Michaelides ha studiato letteratura inglese a Cambridge e Cinema all’American Film Institute di Los Angeles. Si chiama Alex, ha frequentato Uma Thurman a New York ma è nato a Cipro ed è essenzialmente un greco puro sangue. Ora, un greco che non può prescindere dalla sua matrice culturale di origine ma scrive gialli, cioè, storie tragiche, in che altro può trovare ispirazione se non nella tragedia classica greca?
Ce lo dice lui stesso e più volte per bocca del Professor Fosca ne Le vergini:
–Ecco il senso di quelle vecchie tragedie greche. Cosa significa essere umani. Cosa significa essere vivi. Se quando le leggete, la cosa vi sfugge, se non vedete altro che quella parola morta, allora vi sfugge tutto[…] Se non siete consapevoli […] del mistero glorioso della vita e della morte[…] forse non siete nemmeno vivi.
[…]
-Euripide, come avrai capito, è il mio prediletto. Lo considero quasi un vecchio amico.
-Davvero?
– Oh, sì. è l’unico tragediografo a dire la verità.
– La verità su cosa?
– Su tutto. La vita. La morte. L’incredibile crudeltà dell’uomo. La racconta così com’è.
Michaelides di tragedie perciò ne adopera ben quattro in due libri:
Una ne La paziente silenziosa, tre in Le vergini.
L’enigma del primo dei suoi gialli ruota intorno alla tragedia Alcesti. Qui lo scrittore reinterpreta le due chiavi di lettura fondamentali per la comprensione del personaggio della moglie di Admeto.
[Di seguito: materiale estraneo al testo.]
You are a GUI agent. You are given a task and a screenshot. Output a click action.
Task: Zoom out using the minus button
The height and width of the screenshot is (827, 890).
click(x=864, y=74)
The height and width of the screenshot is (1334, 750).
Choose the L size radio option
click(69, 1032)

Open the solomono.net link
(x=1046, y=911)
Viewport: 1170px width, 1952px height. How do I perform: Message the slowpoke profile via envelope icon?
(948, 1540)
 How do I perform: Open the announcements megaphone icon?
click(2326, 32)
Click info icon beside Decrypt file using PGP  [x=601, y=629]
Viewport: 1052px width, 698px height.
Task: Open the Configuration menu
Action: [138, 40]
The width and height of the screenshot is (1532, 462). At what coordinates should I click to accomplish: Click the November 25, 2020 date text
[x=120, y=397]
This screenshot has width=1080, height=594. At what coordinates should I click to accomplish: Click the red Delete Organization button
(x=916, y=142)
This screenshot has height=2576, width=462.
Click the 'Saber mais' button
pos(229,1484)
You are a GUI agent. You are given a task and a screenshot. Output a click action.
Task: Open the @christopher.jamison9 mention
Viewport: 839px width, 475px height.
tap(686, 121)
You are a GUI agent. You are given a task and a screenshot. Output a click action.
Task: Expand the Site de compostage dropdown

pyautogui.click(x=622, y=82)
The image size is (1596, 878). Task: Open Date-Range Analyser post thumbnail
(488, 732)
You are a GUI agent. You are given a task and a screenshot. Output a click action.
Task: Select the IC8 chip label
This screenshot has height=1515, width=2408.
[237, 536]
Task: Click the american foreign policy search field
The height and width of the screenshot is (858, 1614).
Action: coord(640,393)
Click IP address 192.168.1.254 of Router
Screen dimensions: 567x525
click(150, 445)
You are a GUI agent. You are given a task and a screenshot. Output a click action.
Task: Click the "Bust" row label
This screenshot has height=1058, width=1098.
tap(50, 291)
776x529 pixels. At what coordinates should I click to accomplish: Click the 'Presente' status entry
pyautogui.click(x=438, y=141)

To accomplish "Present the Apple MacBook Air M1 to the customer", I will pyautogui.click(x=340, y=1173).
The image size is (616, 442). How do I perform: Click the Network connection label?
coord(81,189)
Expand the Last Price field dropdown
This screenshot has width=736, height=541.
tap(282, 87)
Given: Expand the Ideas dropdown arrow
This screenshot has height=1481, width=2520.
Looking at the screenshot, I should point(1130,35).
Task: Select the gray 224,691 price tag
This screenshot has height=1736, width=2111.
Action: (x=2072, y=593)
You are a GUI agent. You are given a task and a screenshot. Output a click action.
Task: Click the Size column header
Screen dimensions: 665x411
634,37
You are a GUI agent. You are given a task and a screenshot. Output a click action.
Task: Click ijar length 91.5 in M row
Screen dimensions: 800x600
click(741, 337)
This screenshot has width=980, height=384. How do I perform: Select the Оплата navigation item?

Alcesti nella tragedia euripidea dopo il suo ritorno dagli inferi si rifiuta di parlare così come Alicia, a tal punto che il marito, Admeto, stupito si chiede:
Admeto: Perché questa donna se ne sta lì, muta?
A che si deve questa sua nuova condizione? Al trauma subito nell’affrontare i mostri dell’oltretomba o, cosa per lei ancora più dolorosa, nell’avere affrontato la morte al posto di uno sposo che si rivela meschino ed egoista accettando il suo sacrificio di morire in vece sua?
Voglio dare un indizio: È su questi due dilemmi che bisogna riflettere per comprendere anche le dinamiche del giallo del nostro autore.
Per quanto riguarda invece le tragedie presenti nel secondo dei libri di Michaelides, Eraclidi, Ifigenia in Aulide, Elettra, dirò solo che lo scrittore vi fa ricorso per alludere alla morte violenta di una giovane donna, motivo di fondo di tutti e tre i testi euripidei. Non aggiungo altro per non correre, come già detto, il rischio di spoilerare e lascio al lettore il piacere di leggere entrambi i gialli per comprendere più chiaramente il loro autore e, se si vuole, per verificare quanto sin qui osservato.